A Case-Control Study of Fragility Fracture Risk among Inflammatory Bowel Disease Patients

Abstract

Purpose: To determine whether inflammatory bowel disease (IBD) patients have an increased risk of vertebral and non-vertebral fragility fractures compared to a non-IBD population. Methods: Fracture cases were defined as patients ≥18 years of age with a newly diagnosed vertebral or non-vertebral fragility fracture between 1/1/01 and 6/30/03 (index date) in the Ingenix Lab/Rx Database™ and between 1/1/01 and 12/31/02 (index date) in the Medstat MarketScan Database®. We identified fragility fractures by only including patients with closed fractures, and excluding patients with a record of malignant neoplasm and/or trauma ‘E codes’ at any point. A vertebral fracture diagnosis was validated with a record of a radiologic examination ±15 days from the diagnosis date.
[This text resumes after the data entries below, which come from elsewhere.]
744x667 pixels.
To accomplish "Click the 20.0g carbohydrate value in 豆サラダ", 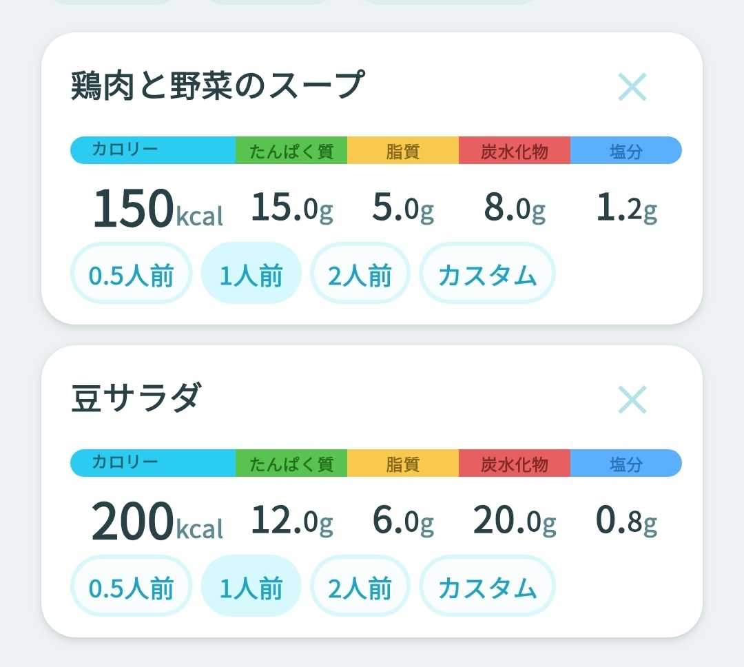I will (x=515, y=520).
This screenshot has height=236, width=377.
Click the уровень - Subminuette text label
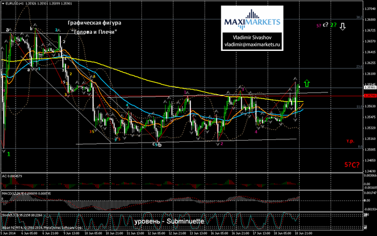point(169,221)
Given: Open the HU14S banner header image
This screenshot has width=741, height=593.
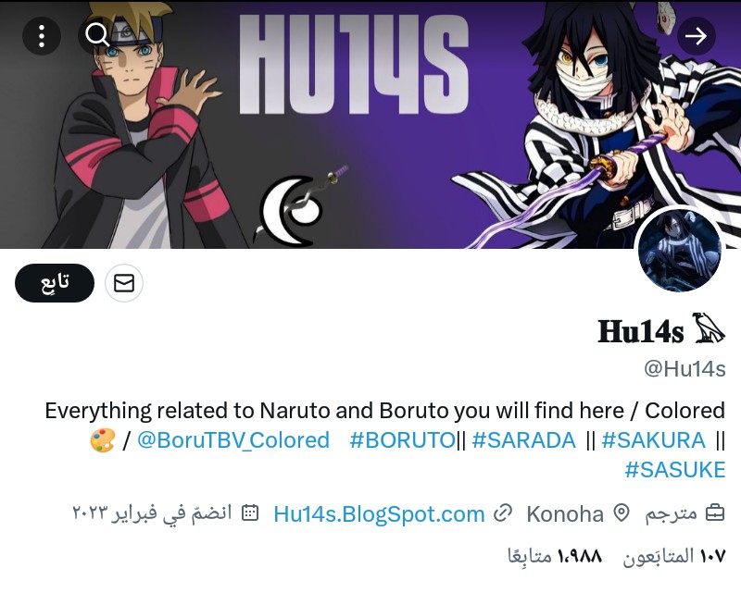Looking at the screenshot, I should coord(371,124).

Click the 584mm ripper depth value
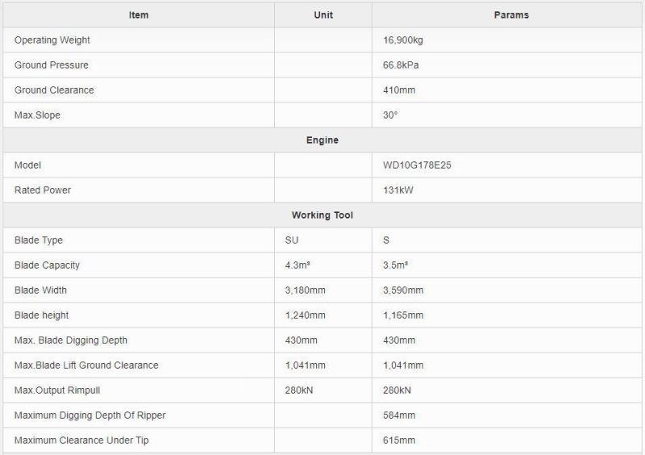pyautogui.click(x=399, y=415)
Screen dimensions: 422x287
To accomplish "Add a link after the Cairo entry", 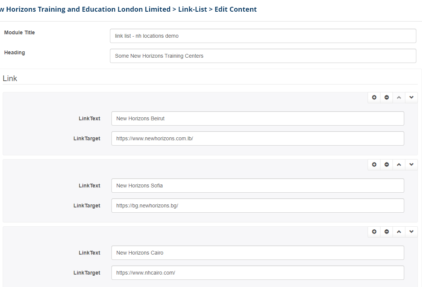I will (374, 232).
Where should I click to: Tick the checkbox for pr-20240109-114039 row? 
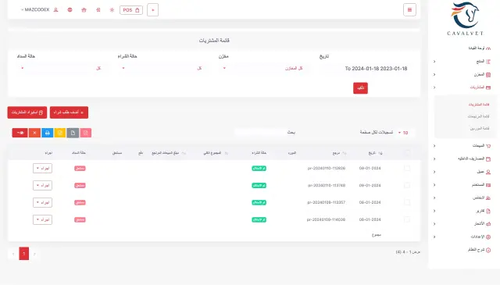click(407, 219)
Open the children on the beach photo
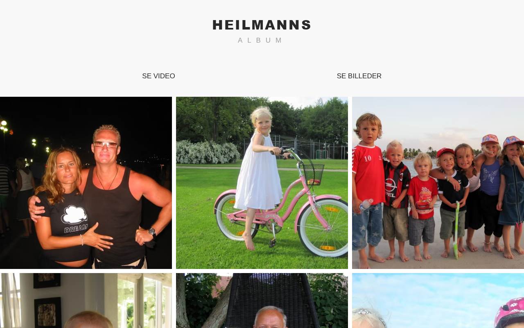524x328 pixels. click(438, 183)

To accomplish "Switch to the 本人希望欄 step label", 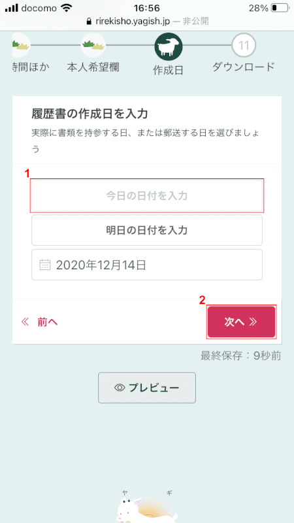I will [x=93, y=67].
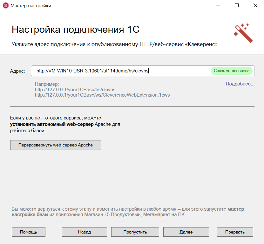Screen dimensions: 264x244
Task: Maximize the wizard window
Action: pyautogui.click(x=236, y=5)
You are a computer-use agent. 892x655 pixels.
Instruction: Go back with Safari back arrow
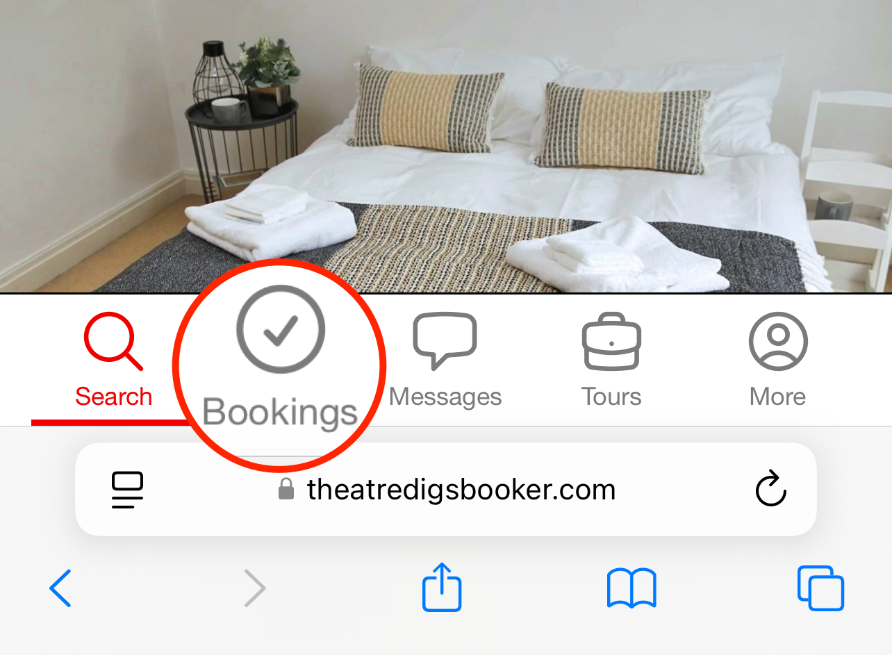point(60,588)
For each case, 1 control patient with no record of a vertebral or non-vertebral fracture was randomly selected, and matched by age (±2 years), gender, and calendar year. IBD patients were identified by having a diagnosis of ulcerative colitis or Crohn's disease or ≥2 5-ASA prescriptions in the year prior to the index date. Odds ratios were computed using conditional logistic regression models and adjusting for age, gender, and glucocorticosteroid use in the 12 months prior to the index date. Results: After combining both databases, a total of 141,266 fragility fracture cases and 141,266 matched controls were identified. Of these, 1,126 fracture cases and 696 controls were diagnosed with IBD. Overall, IBD patients appeared to have a 62% higher risk for fracture (OR = 1.62, 95% CI = 1.47–1.78). After adjusting for age, gender, and glucocorticosteroid use, the risk remained elevated (adjusted OR = 1.46, 95% CI = 1.33–1.61). Based on crude odds ratios, ulcerative colitis patients were 55% more likely to develop a fracture compared to non-IBD patients (OR = 1.55, 95% CI = 1.33–1.79), and Crohn's disease patients were more than 70% more likely to have a fracture versus non-IBD patients (OR = 1.71, 95% CI = 1.46–2.00). Conclusions: The results of this case-control study suggest an increased risk of fragility fractures among IBD patients, even after adjusting for glucocorticosteroid use. It will be important to assess the effect of fracture-prevention treatment in an IBD population.